* Begin Document passage *

True, but the term "aiki" in and of itself had been in use for hundreds of years prior to the "coining" of the term "aikido." Teachers in the Daito-ryu Jujutsu world (like Sokaku Takeda sensei), for example, use the term "aiki" very frequently and not as the usual aikido definition of "blending with ki" kind of thing.
-- Jun
Jun -
This can become a very slippery slope of linguistic history of terms. Like many of the terms used in the martial arts, "Aiki", "Ki", etc. have come to be used in both overly specific and general ways. Your example of Sagawa's comment on "Aiki" being one which seems to refer to a particular class of techniques sharing a particular quality.

The not so simple matter is how the individual using the term understood it and what importance they assigned to it. The person who said it first does not necessarily say it best.

One of my favorite anecdotes about how tunnel visioned martial artists can become (especially, in Aikido) relates to "O' Sensei". It seems an American Aikidoka was relating to a Japanese something about O'Sensei. The Japanese stopped him and asked which "O' Sensei" was he talking about because in Japan this term is used to refer to certain persons who are perceived as master teachers. His point being, that as an accountant, he had an "O'Sensei" in accounting who meant a lot to him.

* End Document passage *

| Task set |
A. Find every line in the entries that contains the string "Articles", matching case exactly, and copy each one.
B. Pick up the discussion of martial arts terms like "aiki" where it stops, and write the next part.

* Begin Provided material *

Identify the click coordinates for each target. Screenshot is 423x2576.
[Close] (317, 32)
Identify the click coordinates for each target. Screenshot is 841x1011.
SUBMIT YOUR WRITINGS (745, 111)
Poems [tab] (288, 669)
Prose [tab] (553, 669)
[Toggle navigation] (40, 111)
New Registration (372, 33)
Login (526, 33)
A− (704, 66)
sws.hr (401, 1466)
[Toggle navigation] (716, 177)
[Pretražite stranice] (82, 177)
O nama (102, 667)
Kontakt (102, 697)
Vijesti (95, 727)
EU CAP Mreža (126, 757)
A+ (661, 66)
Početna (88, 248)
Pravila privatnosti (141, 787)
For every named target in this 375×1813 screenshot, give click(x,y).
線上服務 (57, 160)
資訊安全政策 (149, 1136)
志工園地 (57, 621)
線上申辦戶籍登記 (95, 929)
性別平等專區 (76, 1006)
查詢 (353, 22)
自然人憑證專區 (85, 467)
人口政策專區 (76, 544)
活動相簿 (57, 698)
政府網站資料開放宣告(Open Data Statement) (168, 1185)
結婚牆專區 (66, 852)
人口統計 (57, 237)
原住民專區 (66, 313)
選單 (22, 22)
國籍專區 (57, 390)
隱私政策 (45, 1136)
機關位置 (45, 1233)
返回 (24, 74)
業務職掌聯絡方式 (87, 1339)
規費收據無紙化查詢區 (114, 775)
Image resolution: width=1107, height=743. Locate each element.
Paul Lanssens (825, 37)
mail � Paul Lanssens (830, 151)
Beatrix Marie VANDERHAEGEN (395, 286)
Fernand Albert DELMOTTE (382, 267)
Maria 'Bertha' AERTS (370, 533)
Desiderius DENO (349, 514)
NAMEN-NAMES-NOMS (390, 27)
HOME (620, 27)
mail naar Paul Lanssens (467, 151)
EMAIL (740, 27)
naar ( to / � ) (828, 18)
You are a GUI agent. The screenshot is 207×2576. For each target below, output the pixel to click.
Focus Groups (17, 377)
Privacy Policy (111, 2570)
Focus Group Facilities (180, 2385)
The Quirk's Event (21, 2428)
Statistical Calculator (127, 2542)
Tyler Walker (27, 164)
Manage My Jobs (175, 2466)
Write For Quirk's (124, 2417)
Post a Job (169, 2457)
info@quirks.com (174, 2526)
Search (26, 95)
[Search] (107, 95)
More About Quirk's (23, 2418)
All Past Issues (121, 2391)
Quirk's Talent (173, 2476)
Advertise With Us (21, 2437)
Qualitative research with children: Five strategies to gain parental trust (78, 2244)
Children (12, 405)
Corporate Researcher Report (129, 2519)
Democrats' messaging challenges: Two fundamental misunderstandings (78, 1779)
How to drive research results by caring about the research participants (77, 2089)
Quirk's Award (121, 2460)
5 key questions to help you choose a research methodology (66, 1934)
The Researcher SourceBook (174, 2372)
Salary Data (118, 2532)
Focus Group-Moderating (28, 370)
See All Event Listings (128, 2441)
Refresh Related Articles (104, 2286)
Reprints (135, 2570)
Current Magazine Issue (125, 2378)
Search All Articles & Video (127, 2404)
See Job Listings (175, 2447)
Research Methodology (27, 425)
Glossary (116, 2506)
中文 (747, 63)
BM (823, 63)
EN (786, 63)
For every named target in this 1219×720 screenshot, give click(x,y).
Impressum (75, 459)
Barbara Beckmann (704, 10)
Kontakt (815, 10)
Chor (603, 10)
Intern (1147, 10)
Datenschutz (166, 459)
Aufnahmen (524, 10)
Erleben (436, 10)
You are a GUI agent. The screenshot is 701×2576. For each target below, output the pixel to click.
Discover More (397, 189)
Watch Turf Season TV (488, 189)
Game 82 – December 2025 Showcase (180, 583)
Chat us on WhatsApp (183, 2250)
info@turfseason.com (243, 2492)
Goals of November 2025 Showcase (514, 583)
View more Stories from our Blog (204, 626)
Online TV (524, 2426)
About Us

* End Provided material *

| Expected answers |
A.
Refresh Related Articles (104, 2286)
Search All Articles & Video (127, 2404)

B.
Doing linguistic history and tracing the development of a concept is great fun and very enlightening. It can also become a completely futile exercise because having explored all the possible parameters of meaning of any given term, one ultimately comes back to the meaning one gained early in training. What is added is experience. What is lost is the freshness and excitement of the first moment you achieved some understanding of the concept.

I think that we need to keep distinctions clear when speaking of terms (Aiki, etc) in the technical sense and in the broader philosophical sense.